Friularo, una ciliegia liquida da masticare

March 15th, 2007 | by Tommaso Farina |

Friularo Passito - EtichettaEbbene, lo confesso: ho una passione sperticata per i vini che nel cosiddetto “grande pubblico” non conosce nessuno, o quasi. Se sono buoni, ovviamente. Sono estimatore del Refrontolo, del Mantonico della Locride, dell’Ormeasco, dell’Aleatico di Gradoli (provate, se lo trovate, quello semplice e appagante della Cantina Oleificio Sociale di Gradoli), del Gravina bianco, dei vini del Bosco Eliceo (amati anche da Veronelli, che li chiamava semplicementi vini d’uva d’oro – che poi sarebbe il nome locale della fortana – e li definiva “Vini bandiera” per la loro forte personalità contadina), della Cagnina di Romagna e di molte altre bottiglie ben poco note a chi non abiti dove le fanno, e anche a parecchia stampa enologica di ceppo anglosassone.
Ebbene: nell’elenco mi permetto di inserire il Friularo, che è un vino tra i miei preferiti. Non siete obbligati a sapere di che si tratta: non sono in molti a conoscere il Friularo, e in ogni caso a conoscerne la parentela e l’identità più o meno dissimulata dal nome. L’uva friularo è semplicemente un raboso del Piave acclimatato nella pianura padovana, per la precisione a Bagnoli, dove ha una tradizione tale da aver diritto a una Doc. Il friularo è uva particolarmente importante a Bagnoli: finisce in quasi tutti gli uvaggi sia rossi che bianchi (spumanti compresi), oltre a venir vinificato in purezza. Oltre che in rosso fermo, il friularo è vinificato anche in vendemmia tardiva e in passito. Attualmente, se volete assaggiarlo, dovete rivolgervi all’azienda Dominio di Bagnoli, della famiglia Borletti. Conosco il Friularo passito del Dominio per averlo bevuto innumerevoli volte, sia in degustazioni pubbliche sia nelle mura di casa (per non parlare di un video promozionale Ais, che usava i vini di Bagnoli come esempi): mi affascina da sempre la sua vena rustica, austera ma in fondo espansiva, come quella di un signore di campagna.

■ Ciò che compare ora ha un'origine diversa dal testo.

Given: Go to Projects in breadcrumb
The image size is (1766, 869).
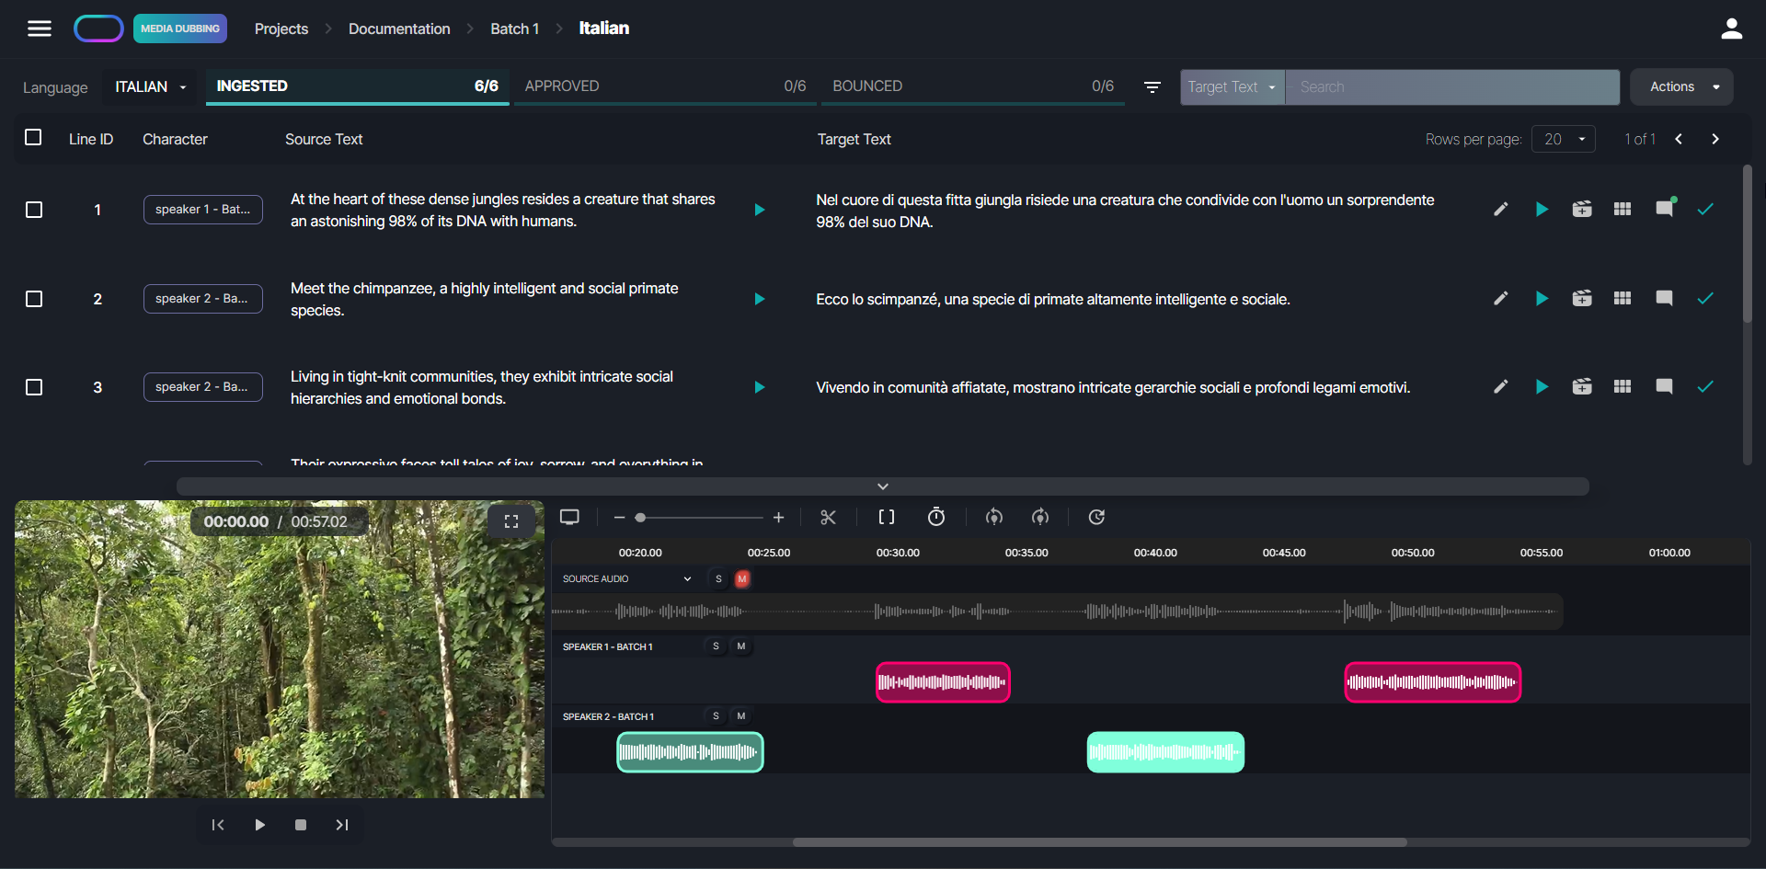Looking at the screenshot, I should click(x=281, y=29).
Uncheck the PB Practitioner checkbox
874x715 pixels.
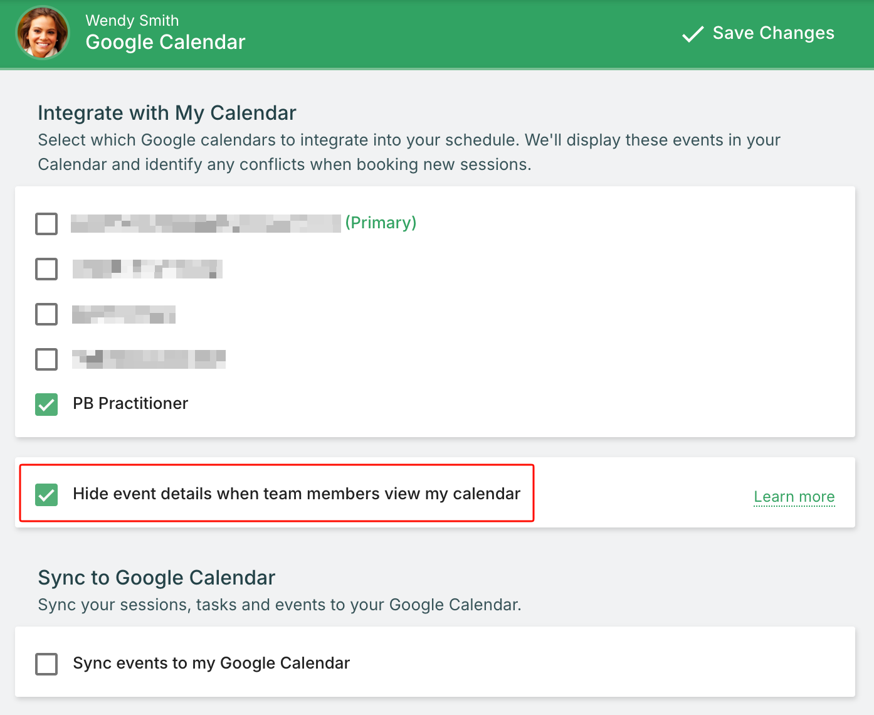46,405
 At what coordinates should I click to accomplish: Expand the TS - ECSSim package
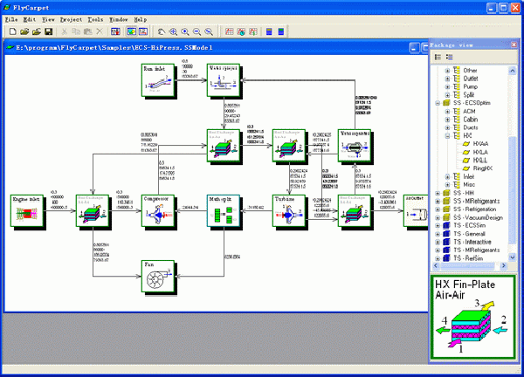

Ieri ho provato a casa il Friularo Passito 1999: questo vino (come del resto il Friularo tranquillo e il Piave Raboso, se fatto come si deve) è uno di quei nettari da aspettare tranquillamente, da non bere subito e lasciare in cantina qualche anno. Vien fuori sulla distanza, come ho potuto constatare dall’assaggio di questo magnifico 1999. Già il colore granato scuro è invogliante, al pari dei grassi archetti che rimangono sulle pareti del bicchiere di cristallo. Vien voglia di accostarlo al naso: il profumo di amarena sotto sciroppo (la Fabbri, tanto per dire) vien fuori con rotondità e corpo, ma anche senza stucchevolezza, con una spontaneità e freschezza devastante. E’ il momento di provarne un sorso: la permanenza in cantina ha smussato le asperità e gli amarori dell’uva d’origine, lasciando però un giusto sostegno d’acidità che “tiene su” l’equilibrata dolcezza del vino. Sembra quasi d’addentare una ciliegia, non ho mai assaggiato un vino in grado di rendere così perfettamente la fisicità di questa sensazione: da una parte hai la dolcezza del frutto, dall’altra la sua lieve (lievissima) astringenza. Mi è subito venuta voglia di berne un secondo bicchiere. Francamente è un vino che consiglio a tutti, specialmente a chi non ha pregiudizi e col famigerato cioccolato vuol provare qualcosa di diverso dal solito.